# TRY IT:
Your answer should hold only the lines from the one with "Click the green pencil edit icon" through the end of the records, repeated exactly and minus any pictures.

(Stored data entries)

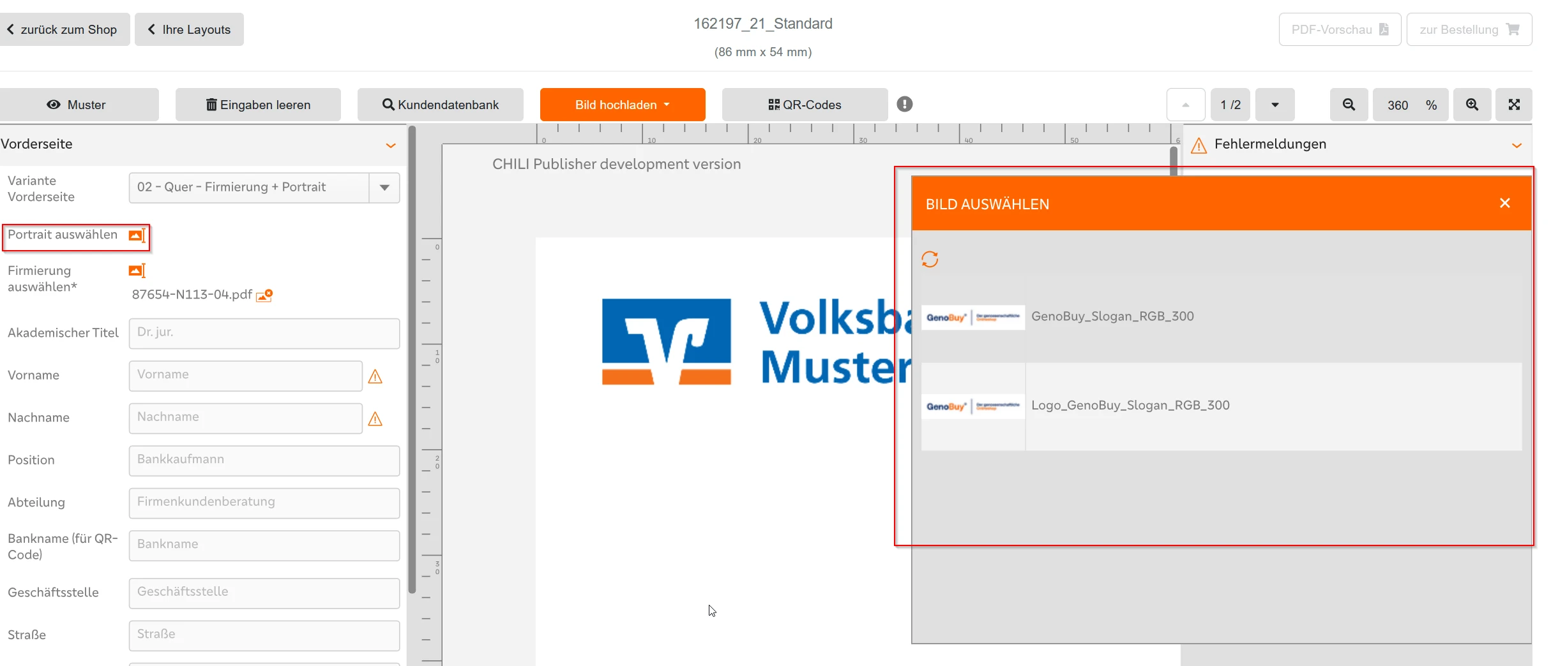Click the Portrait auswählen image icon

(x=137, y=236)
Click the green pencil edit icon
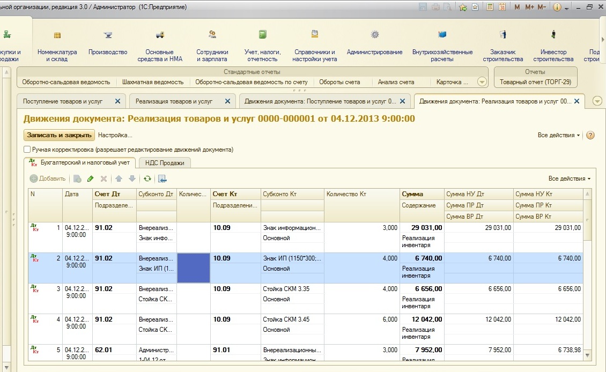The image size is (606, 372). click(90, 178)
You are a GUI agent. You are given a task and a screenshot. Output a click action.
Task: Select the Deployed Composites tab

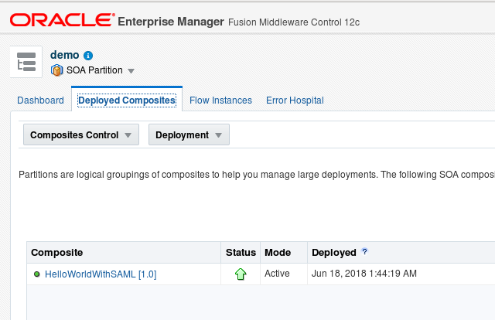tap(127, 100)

# SOLUTION TO THIS TASK:
Click the green pencil edit icon
The image size is (606, 372). click(90, 178)
You are a GUI agent. You are given a task and a screenshot. Output a click action.
Task: Select the Deployed Composites tab

tap(127, 100)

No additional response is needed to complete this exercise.